Chyba każdy, kto w dzieciństwie czytał „Tomka w krainie kangurów”, choć raz marzył o tym, by wybrać się do Australii. Ten odległy kraj-kontynent jest jednym z najatrakcyjniejszych kierunków podróży. Niestety, z perspektywy polskiego turysty, realizacja tego marzenia jest czymś abstrakcyjnym. Głównie chodzi tutaj o bardzo wysokie koszty wyjazdu. Musisz jednak wiedzieć, że Australia, choć oczywiście droga, wcale nie musi Cię zrujnować finansowo. Wystarczy stosować się do kilku podstawowych rad, które wymieniamy w naszym artykule.

Ile kosztuje bilet lotniczy do Australii?
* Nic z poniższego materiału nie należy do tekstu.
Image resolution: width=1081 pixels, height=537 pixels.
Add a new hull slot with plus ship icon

Na to pytanie nie ma jednoznacznej odpowiedzi, bo wszystko zależy od kilku kluczowych czynników:

  • Okresu podróży
  • Rodzaju połączenia
  • Klasy linii lotniczych

Pewne jest jedno: z Polski do Australii nie dolecisz bezpośrednio, konieczna będzie co najmniej jedna przesiadka. Jeśli zależy Ci na komforcie, to wybierz podróż przez Dubaj, która jest relatywnie najkrótsza (około 25 godzin), ale też dość droga (ceny biletów „w promocji” wahają się od 2500 złotych do 3000 złotych).

Koszty można znacznie obniżyć decydując się na podróż w formule tzw. składaka. Wymaga to jednak dokładnego planowania i poświęcenia czasu na szukanie okazji. Do Australii można się dostać 3-4 samolotami z przesiadkami w Europie i Azji. Taka podróż nie będzie na pewno komfortowa, ale cena jest już zachęcająca – poza sezonem spokojnie da się złożyć loty w łącznej cenie do 2000 złotych w obie strony.
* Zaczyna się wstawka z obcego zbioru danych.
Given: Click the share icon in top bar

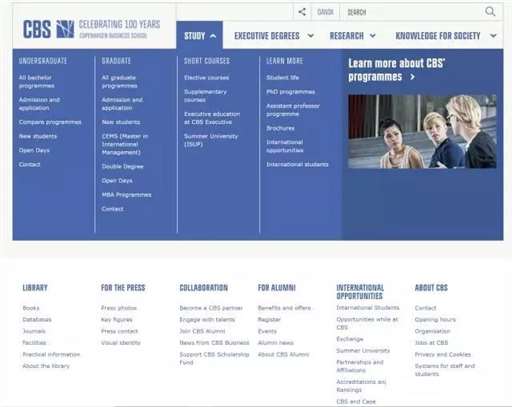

Recepta na wysokie ceny na miejscu

Australia jest wysokorozwiniętym krajem, dlatego na miejscu trudno jest liczyć na bardzo atrakcyjne ceny. Stawki za popularne usługi turystyczne są podobne do tych w USA czy w krajach Europy Zachodniej. Najmocniej po kieszeni mogą dać ceny hoteli w największych miastach, jak Sydney, Melbourne czy Brisbane. Trudno jest tam znaleźć komfortowy nocleg za mniej niż 100 dolarów za noc.

Jeśli chcesz zaoszczędzić, to zdecydowanie najlepszą opcją będzie couchsurfing, czyli spanie u tzw. „lokalsów”. Pomocne okazują się takie serwisy, jak chociażby Airbnb. Dodatkowym atutem tego rozwiązania jest szansa trafienia na hosta, który chętnie wcieli się w rolę Twojego przewodnika po atrakcjach regionu.

A może… spanie w samochodzie?

To zdecydowanie jedna z najpopularniejszych opcji wśród turystów budżetowych. Australia jest ogromnym krajem, który najwygodniej zwiedza się wynajętym samochodem. Koszt jest spory, ale jednocześnie auto może służyć za mobilny hotel. W Australii nie ma problemu ze spaniem na poboczu czy parkingu. To fajne rozwiązanie dla osób, które nie oczekują super wygód, a jednocześnie chcą zobaczyć jak najwięcej atrakcji w możliwie krótkim czasie.

Podróż do Australii, nawet po zastosowaniu się do wspomnianych rad, nie jest tanią imprezą. Bolą przede wszystkim koszty biletów lotniczych i ceny noclegów oraz jedzenia. Przy rozsądnym planowaniu możesz jednak znacznie ograniczyć wydatki i spełnić swoje marzenie o zobaczeniu Antypodów. Uwierz: warto zacisnąć zęby!